# NEW BOW!!!!



## ohio_coyote (Jun 20, 2008)

Hey guys my dad knows a guy who is into bow hunting like its is his life

Well anyways he gave us a pse nova bow and a release and the bow had sight quiver and whisker biscuit

and then he gave us an extra harness he had for free!! it all was 70 dollars the bow was like 1 year old and was used


----------



## hunt4P&amp;Y (Sep 23, 2004)

Congrats! Have you gotten a chance to shoot it yet! It gets addicting!


----------



## blhunter3 (May 5, 2007)

Congrats on the new bow. All you need to do is get a reel and a couple arrows and start bow fishing. I just got a bow this year and I am so addicted to bowfishing its not even funny. I guess I could go out and get some turkeys this fall.


----------



## ohio_coyote (Jun 20, 2008)

Ya i have shot it like 50 times already haha.. its awesome for some reason though like after 20 shots i would get in my stance and pull back and pull back like 5 inches and i would accidently have my finger on the trigger that arrow still went atleast 30 yards..


----------



## blhunter3 (May 5, 2007)

Bows like guns you need to be safe and careful


----------



## snow123geese (Feb 3, 2008)

Congrats on your new bow.
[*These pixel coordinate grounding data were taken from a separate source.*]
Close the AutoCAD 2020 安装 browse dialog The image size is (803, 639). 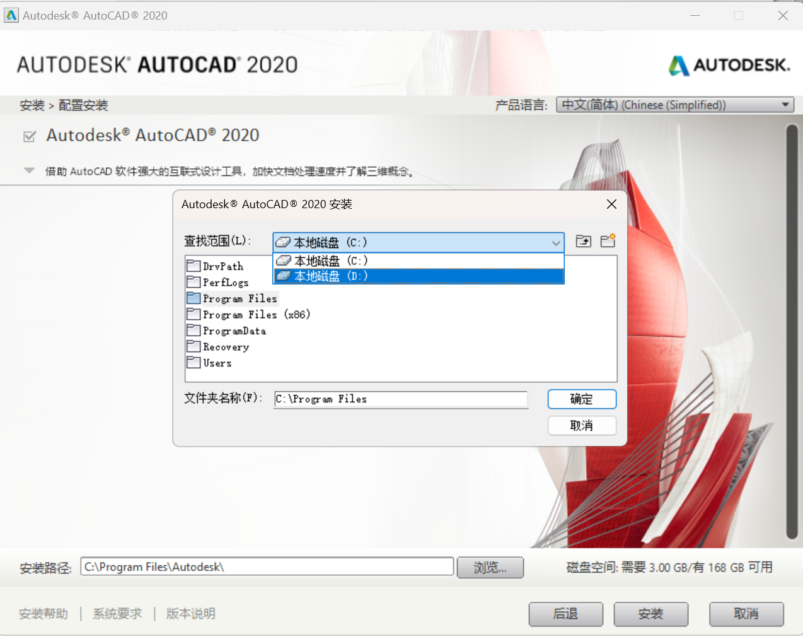(x=611, y=204)
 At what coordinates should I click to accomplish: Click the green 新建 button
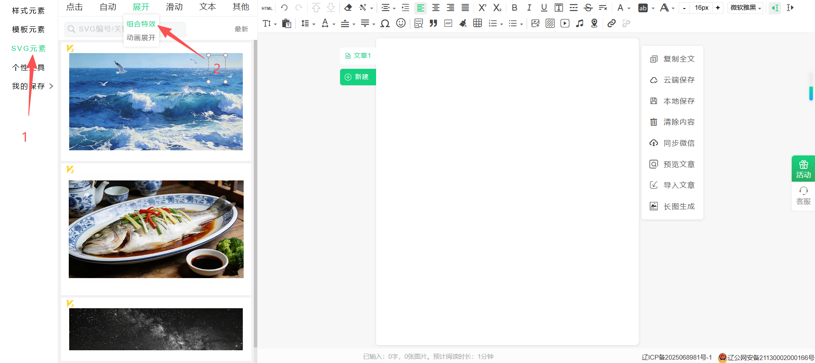coord(357,77)
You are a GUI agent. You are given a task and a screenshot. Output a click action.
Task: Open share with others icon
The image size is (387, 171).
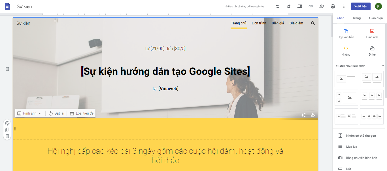(x=322, y=6)
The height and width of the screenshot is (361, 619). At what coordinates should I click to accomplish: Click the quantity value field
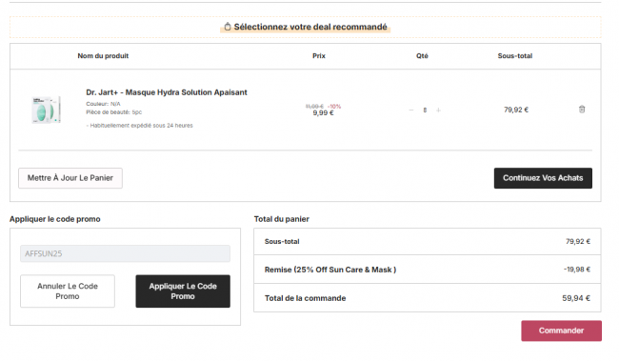pyautogui.click(x=425, y=110)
Heres a tip for shooting with a release: Keep your finger behind the trigger until you are aimed at your target and then move your finger on to the trigger and squeeze the trigger.


----------



## ohio_coyote (Jun 20, 2008)

ya thanks snow thats what i was doing but for some reason i just pulled back with my finger on the release.. hoping to get a buck and doe this year i can take as many as i want on my land but i just want a buck and a doe


----------



## hunt4P&amp;Y (Sep 23, 2004)

snow123geese said:


> Congrats on your new bow. Heres a tip for shooting with a release: Keep your finger behind the trigger until you are aimed at your target and then move your finger on to the trigger and squeeze the trigger.


Very true! That is the best way to draw a bow!


----------